Let A = [A_1,\ A_2,\ A_3,\ \dots,\ A_N]. Let X = A_1 \oplus A_2 \oplus A_3\oplus \dots\oplus A_N(\oplus\ \text{denotes bitwise EX-OR operator}).
i^{th} bit in X is set iff the number of elements (of A) having i^{th} bit set is Odd.
Now you know this property, we’ll move into an example.
Let \text{bin(C) = 1 1 0 1 0 0 0 1}. It is given that A_i = (2^x - 1)\ \forall\ i\in [1, N].
Moving from \text{MSB} to \text{LSB}, for now, let i = 0 denote position of \text{MSB} and i = K denote position of \text{LSB}:
i = 0:\text{bit}[\text{i}] = 1. So, we need an Odd number of elements having this bit set. To minimise the number of elements, the number of elements having this bit set shall be 1. Given that A_i = 2^x - 1. So we will choose A_1 = (11111111)_2 = 2^8 - 1 = (255)_{10}.
Why can’t we choose A_1 = (2^K - 1), \text{for some}\ K \ge 9?
If we pick K\ge9, we have to reset other higher order bits too → requires more elements. -\ (1)
i = 1:\ \text{bit[i] = 0}. So, we need odd number of elements having this bit set. Notice that A_1 = (2^8 - 1) already has this bit set and it is the only element so far. Since the requirement (Odd number of elements having this bit set) is already satisfied, we proceed for next bit.
i = 2:\ \text{bit[i] = 0}. So, we need Even number of elements having this bit set. Our sequence so far is [(11111111)_2] → there are odd number of elements having this bit set. We have to make it even. So, we add another element A_2 = (111111)_2 = (2^6 - 1) = (63)_{10}.
Now A = [(11111111)_2,\ (111111)_2] = [(255)_{10},\ (63)_{10}]
This process continues., and at the end the sequence A becomes A = [(11111111)_2,\ (111111)_2,\ (11111)_2,\ (1111)_2,\ (1)_2] = [(255)_{10},\ (63)_{10},\ (31)_{10},\ (15)_{10},\ (1)_{10}].
The only step you should bother about is marked as (1): Setting up bits unnecessarily will require additional elements to reset.

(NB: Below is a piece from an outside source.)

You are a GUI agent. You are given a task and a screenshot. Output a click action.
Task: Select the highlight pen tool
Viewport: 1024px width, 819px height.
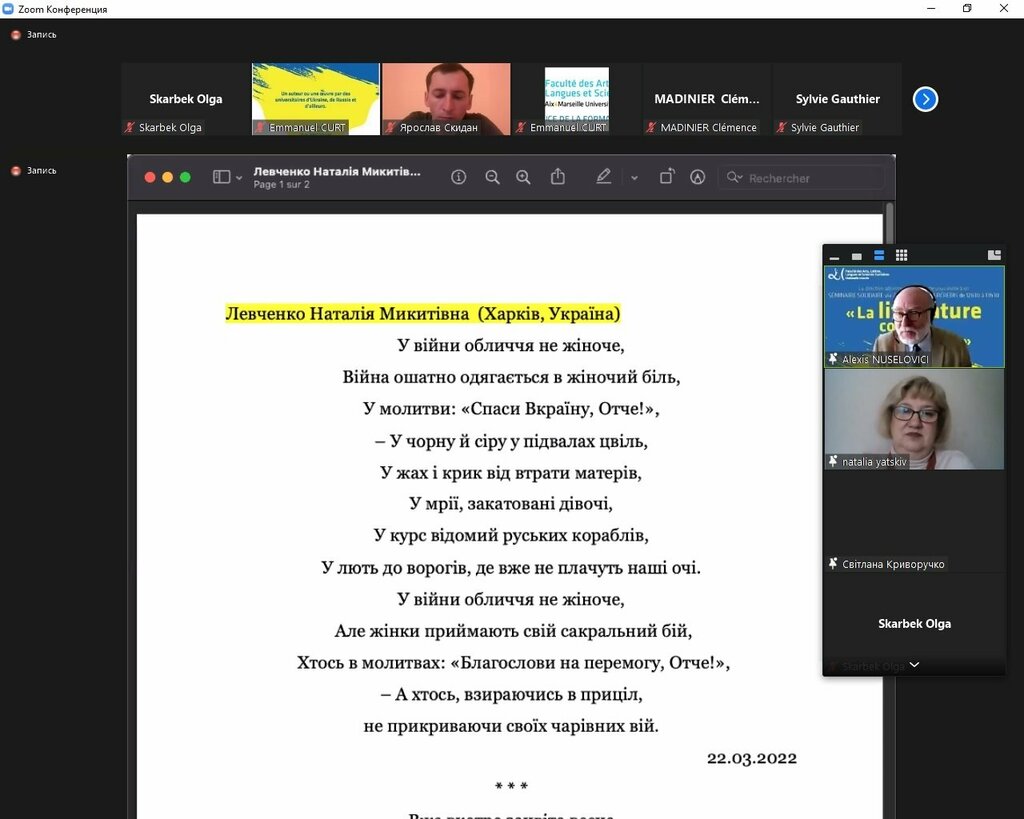click(603, 177)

So, to minimise the number of elements, we make use of the property of Bitwise Exclusive-OR \oplus operation: i^{th}\text{bit is set iff the number of elements having this bit set is Odd}.
At each step, we will greedily pick an Integer that minimises the additional elements required. The way we choose an element will impact the number of elements required in the next iteration of i.
You should also note that |A| will not exceed 60 and the input for |A| = \text{60} should be C = (101010\dots)_2,\ (|\text{bin}(c))| = 60.
My Solution using same approach
/*
* Author: Chitturi Sai Suman
*/
#include <bits/stdc++.h>
using namespace std;
typedef long long int ll;
void solve() {
ll N = 0;
cin >> N;
if(N == 0) {
cout << "2\n1 1\n";
return;
}
vector<ll> answer;
int c = 0;
for(int i = 61; i >= 0; i--) {
if(((N >> i) & 1) == 1) {
if(c % 2 == 0) {
answer.push_back((1LL << (i + 1)) - 1);
c++;
}
}
else {
if(c % 2 == 1) {
answer.push_back((1LL << (i + 1)) - 1);
c++;
}
}
}
cout << c << '\n';
for(auto& x: answer) {
cout << x << ' ';
}
cout << '\n';
}
int main() {
ios_base::sync_with_stdio(false);
cin.tie(NULL);
int t = 0;
cin >> t;
for(; t > 0; t--) {
solve();
}
return 0;
}